**Data supplied**
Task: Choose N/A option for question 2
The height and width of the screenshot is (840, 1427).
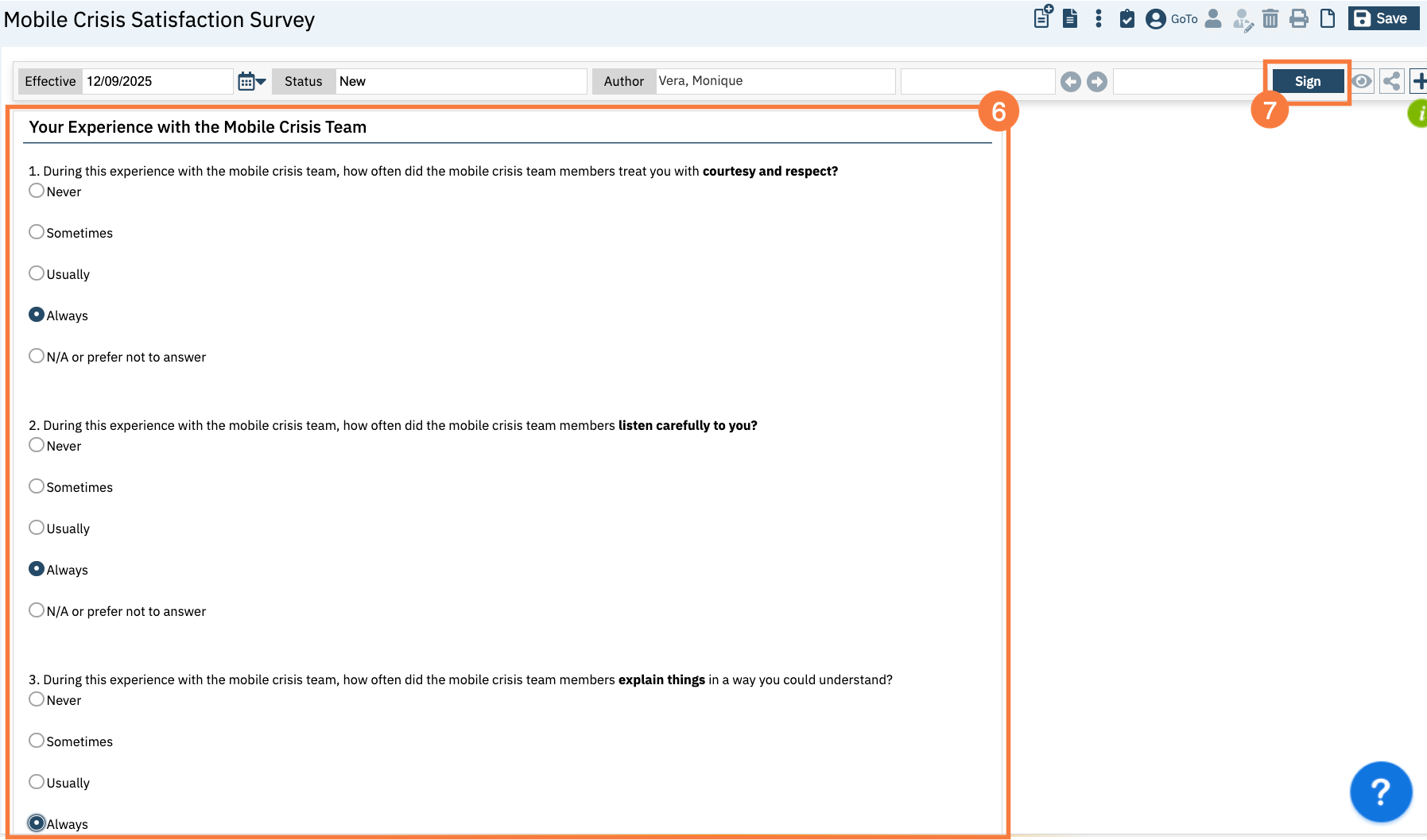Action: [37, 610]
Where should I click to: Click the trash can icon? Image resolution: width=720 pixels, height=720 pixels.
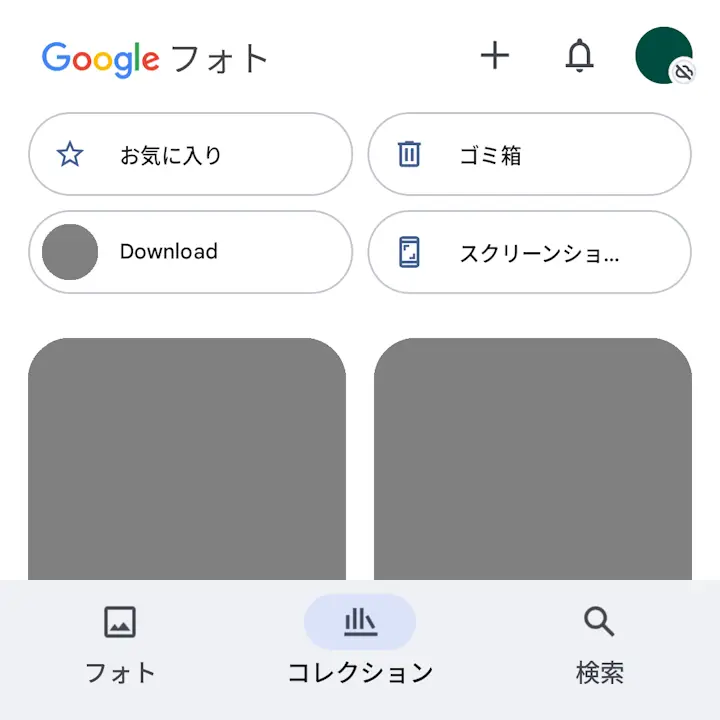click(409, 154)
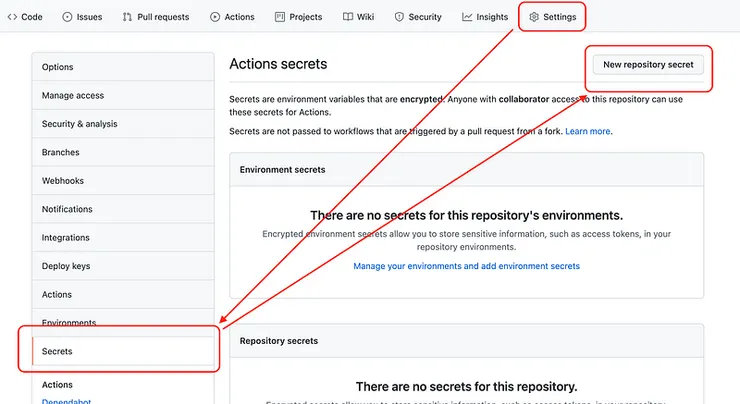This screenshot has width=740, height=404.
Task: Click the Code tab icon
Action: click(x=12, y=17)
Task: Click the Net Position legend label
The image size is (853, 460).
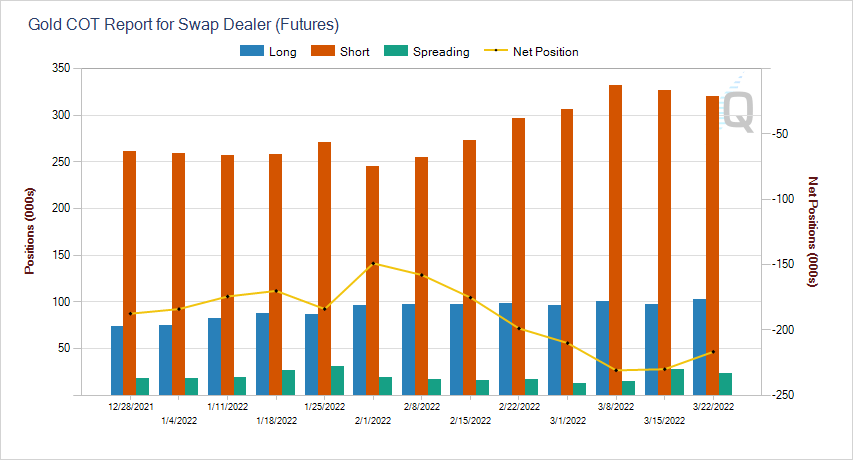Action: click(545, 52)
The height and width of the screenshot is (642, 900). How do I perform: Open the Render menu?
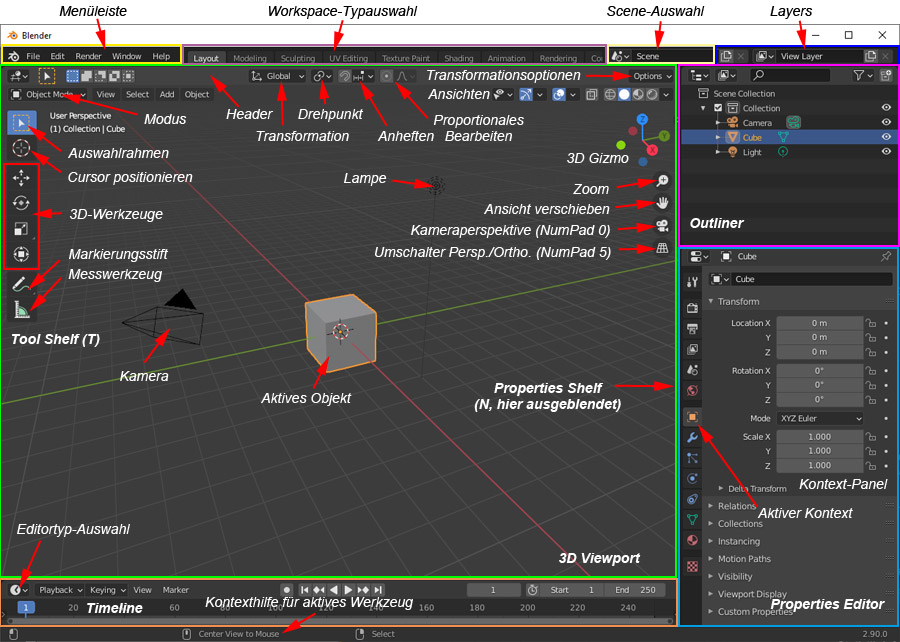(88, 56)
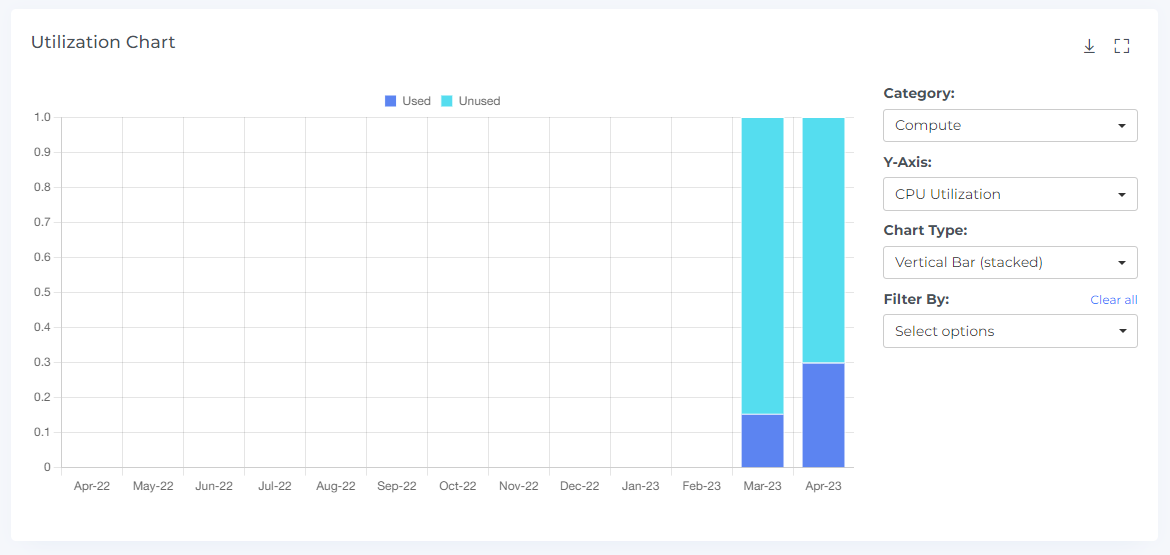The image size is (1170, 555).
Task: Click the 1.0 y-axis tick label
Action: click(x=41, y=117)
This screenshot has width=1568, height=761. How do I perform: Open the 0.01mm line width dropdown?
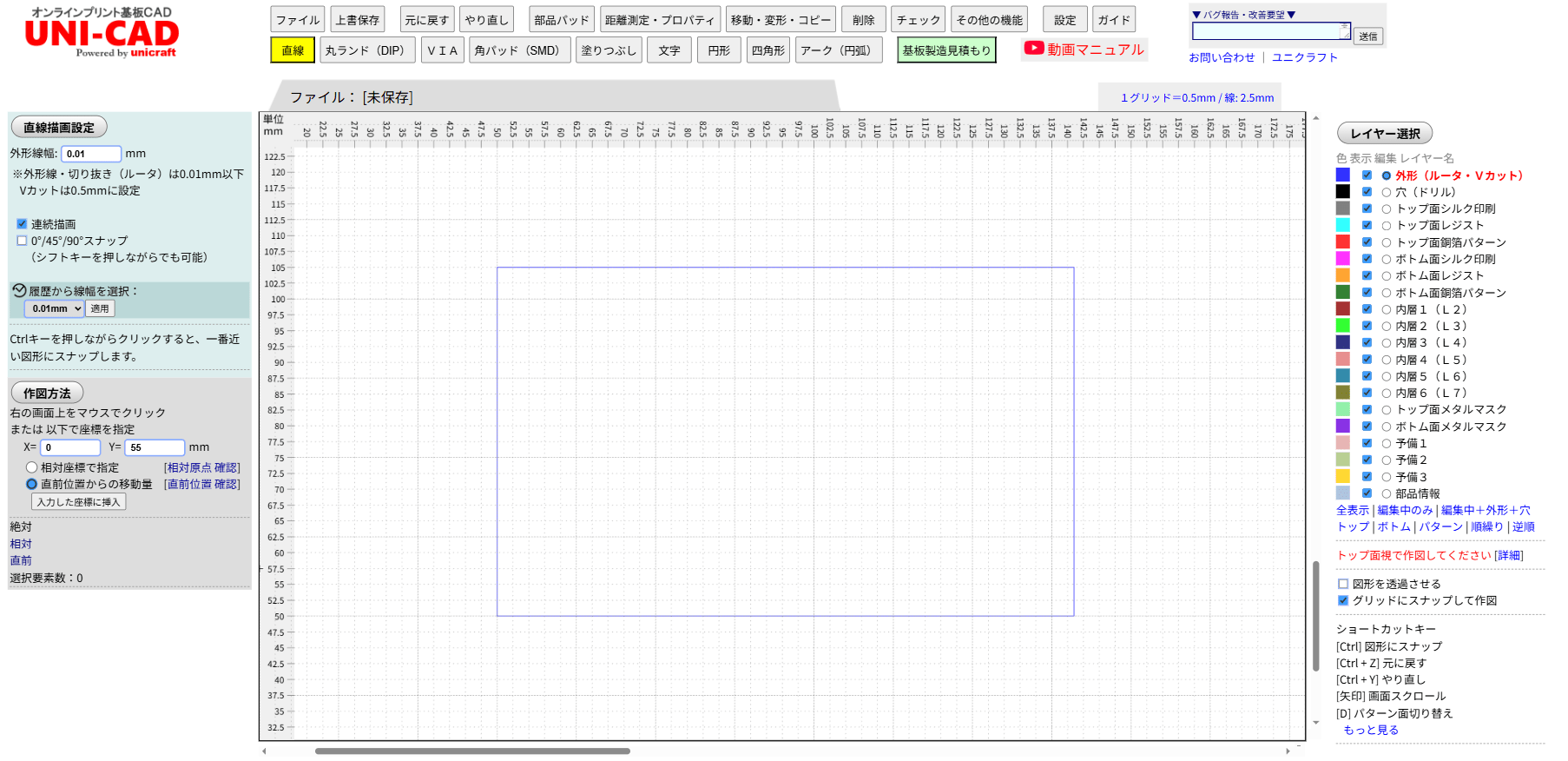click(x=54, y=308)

**What the task requires**
The whole listing must be transcribed exactly. No pictures belong in the copy.

**Your solution**
Task: Choose N/A option for question 2
The height and width of the screenshot is (840, 1427).
Action: [37, 610]
Where should I click to: Click the trash can icon? Image resolution: width=720 pixels, height=720 pixels.
click(409, 154)
This screenshot has width=740, height=404.
Task: Click the Code tab icon
Action: click(x=12, y=17)
Task: Click the Net Position legend label
The image size is (853, 460).
Action: click(545, 52)
The height and width of the screenshot is (642, 900). How do I perform: Open the Render menu?
(88, 56)
The image size is (1170, 555).
Task: Click the 1.0 y-axis tick label
Action: click(x=41, y=117)
This screenshot has width=1568, height=761. How do I perform: Open the 0.01mm line width dropdown?
click(x=54, y=308)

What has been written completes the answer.